Les taux bas ont été préjudiciables pour l’ensemble des épargnants depuis plusieurs années, et la tentation a souvent été forte d’augmenter son risque afin de maintenir un niveau de rendement décent.

La diversification des sources de rendement obligataire a été une des solutions proposées par les gestionnaires de fonds. Avec succès, au vu des actifs sous gestion (plus de 20 milliards de dollars) récoltés par un fonds comme M&G Optimal Income.

Prendre du risque

Richard Woolnough, gestionnaire du fonds, était récemment à Bruxelles afin d’exposer la manière dont ce mastodonte, qui vient de fêter sa dixième année d’existence, est actuellement piloté par son équipe de gestion. "Tout d’abord, le fait de gérer un fonds défensif n’empêche pas d’avoir le courage d’investir au moment où les marchés sont baissiers, car c’est souvent dans ces moments-là qu’il est possible de trouver les opportunités qui vont permettre de dégager une performance attrayante pour les investisseurs sur le long terme", explique-t-il.

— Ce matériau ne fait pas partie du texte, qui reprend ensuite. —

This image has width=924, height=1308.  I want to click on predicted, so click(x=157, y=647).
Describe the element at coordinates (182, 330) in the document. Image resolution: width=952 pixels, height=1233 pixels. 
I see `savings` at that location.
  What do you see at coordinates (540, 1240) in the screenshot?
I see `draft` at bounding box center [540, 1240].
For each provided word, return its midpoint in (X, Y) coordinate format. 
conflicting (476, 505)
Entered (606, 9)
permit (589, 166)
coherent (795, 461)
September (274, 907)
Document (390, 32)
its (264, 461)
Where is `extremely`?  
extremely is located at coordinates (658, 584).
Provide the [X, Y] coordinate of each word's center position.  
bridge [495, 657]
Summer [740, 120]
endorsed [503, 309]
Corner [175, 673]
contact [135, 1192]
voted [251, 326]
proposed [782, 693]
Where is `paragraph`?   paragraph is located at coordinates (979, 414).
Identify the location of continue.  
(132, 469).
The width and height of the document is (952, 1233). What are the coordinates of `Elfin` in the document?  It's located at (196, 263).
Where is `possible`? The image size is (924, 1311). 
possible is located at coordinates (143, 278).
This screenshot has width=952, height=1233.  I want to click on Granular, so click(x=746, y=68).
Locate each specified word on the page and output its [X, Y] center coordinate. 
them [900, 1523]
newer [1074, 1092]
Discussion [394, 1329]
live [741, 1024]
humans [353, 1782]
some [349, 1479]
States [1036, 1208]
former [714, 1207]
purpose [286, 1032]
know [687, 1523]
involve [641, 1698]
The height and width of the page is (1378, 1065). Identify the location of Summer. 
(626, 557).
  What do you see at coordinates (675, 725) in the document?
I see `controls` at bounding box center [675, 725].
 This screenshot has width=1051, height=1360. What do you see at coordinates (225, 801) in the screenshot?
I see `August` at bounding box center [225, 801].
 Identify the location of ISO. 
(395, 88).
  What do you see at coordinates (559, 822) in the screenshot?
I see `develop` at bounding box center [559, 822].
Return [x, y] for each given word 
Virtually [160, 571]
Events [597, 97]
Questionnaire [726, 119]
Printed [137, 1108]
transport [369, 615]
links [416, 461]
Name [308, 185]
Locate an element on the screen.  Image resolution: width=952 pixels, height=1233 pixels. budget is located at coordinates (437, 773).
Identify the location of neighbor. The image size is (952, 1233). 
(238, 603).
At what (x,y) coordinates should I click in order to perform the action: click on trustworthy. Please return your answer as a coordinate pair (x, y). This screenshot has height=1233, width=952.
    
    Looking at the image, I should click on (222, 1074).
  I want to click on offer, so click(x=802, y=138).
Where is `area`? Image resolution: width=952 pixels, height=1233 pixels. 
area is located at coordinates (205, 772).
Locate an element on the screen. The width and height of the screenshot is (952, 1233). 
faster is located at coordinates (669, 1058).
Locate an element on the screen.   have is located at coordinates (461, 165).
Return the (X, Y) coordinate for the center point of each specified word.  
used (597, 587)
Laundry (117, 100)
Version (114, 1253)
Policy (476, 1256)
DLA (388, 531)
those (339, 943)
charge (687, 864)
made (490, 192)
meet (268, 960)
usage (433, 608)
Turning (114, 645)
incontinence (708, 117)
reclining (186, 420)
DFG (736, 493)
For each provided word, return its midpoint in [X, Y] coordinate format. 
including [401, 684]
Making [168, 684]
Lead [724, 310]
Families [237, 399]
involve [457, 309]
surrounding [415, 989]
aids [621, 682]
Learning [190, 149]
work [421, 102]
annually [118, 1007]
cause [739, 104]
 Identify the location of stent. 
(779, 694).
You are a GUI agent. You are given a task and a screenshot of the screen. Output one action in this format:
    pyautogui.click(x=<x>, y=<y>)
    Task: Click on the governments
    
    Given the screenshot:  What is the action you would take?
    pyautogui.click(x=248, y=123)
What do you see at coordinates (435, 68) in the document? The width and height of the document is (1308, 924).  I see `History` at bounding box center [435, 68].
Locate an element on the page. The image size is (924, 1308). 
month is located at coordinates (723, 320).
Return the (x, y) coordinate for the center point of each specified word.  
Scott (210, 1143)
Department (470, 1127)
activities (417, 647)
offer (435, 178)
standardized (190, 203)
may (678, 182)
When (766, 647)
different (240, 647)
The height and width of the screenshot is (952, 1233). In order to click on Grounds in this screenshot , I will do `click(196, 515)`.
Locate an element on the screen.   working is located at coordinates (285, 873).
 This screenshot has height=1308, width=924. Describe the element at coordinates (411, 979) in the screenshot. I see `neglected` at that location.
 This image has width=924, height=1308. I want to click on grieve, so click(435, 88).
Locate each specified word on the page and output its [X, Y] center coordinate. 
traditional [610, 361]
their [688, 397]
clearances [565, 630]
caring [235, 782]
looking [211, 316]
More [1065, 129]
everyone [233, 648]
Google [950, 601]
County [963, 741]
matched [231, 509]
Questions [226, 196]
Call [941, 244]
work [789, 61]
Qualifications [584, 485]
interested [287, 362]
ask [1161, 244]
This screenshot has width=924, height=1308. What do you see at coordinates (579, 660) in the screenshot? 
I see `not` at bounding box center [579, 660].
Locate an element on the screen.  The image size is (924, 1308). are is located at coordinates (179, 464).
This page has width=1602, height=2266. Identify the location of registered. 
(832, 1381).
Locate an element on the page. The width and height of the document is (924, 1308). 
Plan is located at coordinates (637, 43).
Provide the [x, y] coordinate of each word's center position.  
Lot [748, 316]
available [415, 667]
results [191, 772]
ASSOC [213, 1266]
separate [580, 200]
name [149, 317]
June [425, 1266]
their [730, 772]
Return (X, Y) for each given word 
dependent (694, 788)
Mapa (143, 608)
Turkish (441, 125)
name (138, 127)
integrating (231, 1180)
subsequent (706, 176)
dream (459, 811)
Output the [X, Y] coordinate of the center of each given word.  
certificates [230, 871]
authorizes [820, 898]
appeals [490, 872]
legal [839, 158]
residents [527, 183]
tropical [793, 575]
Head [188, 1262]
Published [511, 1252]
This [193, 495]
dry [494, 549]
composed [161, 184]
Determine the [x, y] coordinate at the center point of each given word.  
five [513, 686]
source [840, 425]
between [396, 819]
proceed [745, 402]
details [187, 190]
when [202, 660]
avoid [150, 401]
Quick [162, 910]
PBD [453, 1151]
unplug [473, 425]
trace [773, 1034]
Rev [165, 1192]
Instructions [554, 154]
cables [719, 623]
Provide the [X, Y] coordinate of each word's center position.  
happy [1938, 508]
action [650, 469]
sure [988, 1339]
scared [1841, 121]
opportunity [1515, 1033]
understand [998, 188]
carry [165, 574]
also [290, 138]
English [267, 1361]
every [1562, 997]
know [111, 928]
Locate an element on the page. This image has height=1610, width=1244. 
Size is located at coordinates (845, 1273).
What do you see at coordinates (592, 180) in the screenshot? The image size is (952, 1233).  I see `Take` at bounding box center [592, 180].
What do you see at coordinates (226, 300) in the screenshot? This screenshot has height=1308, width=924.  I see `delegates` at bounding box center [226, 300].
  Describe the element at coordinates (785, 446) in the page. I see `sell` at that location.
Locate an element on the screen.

"C’est quand les marchés sont baissiers qu’il est possible de trouver des opportunités."
Richard Woolnough
GEstionnaire du fonds M&G Optimal Income

Pour les prochains mois, Richard Woolnough s’attend à ce que les pressions inflationnistes restent particulièrement faibles, avec une politique monétaire américaine qui devrait continuer à se normaliser à un rythme lent. "Dans ce contexte, nous conservons des maturités courtes dans notre portefeuille afin de protéger notre performance." Il se montre par contre plus prudent sur la dette à haut rendement en Europe, en raison de la politique monétaire de rachat de la Banque centrale européenne (BCE), qui a fait pression sur les rendements dans cette zone du marché alors que l’offre de papier est aujourd’hui très faible.

Dette bancaire

"Dans le même temps, la BCE ne peut pas racheter de la dette financière, alors que de nombreuses institutions doivent encore refinancer une partie de leur endettement. L’équilibre entre l’offre et la demande de papier joue ici en notre faveur, raison pour laquelle notre exposition sur la dette bancaire s’élève actuellement à environ 30% des actifs sous gestion."

Contrairement à d’autres fonds de cette catégorie qui utilisent les devises comme une source additionnelle de performance, M&G Optimal Income pratique une couverture systématique du risque de change. "C’est une des raisons qui nous permet d’afficher une volatilité extrêmement faible depuis notre création. L’autre étant une très large diversification de notre portefeuille, réparti sur plus de 500 émetteurs et 1.000 lignes individuelles."

Si M&G Optimal Income n’est pas exposé aux devises, les gestionnaires auront toutefois la possibilité de s’exposer aux actions (actuellement moins de 5% des actifs sous gestion), lorsque le dividende offre un rendement significativement plus élevé que le rendement des émissions obligataires.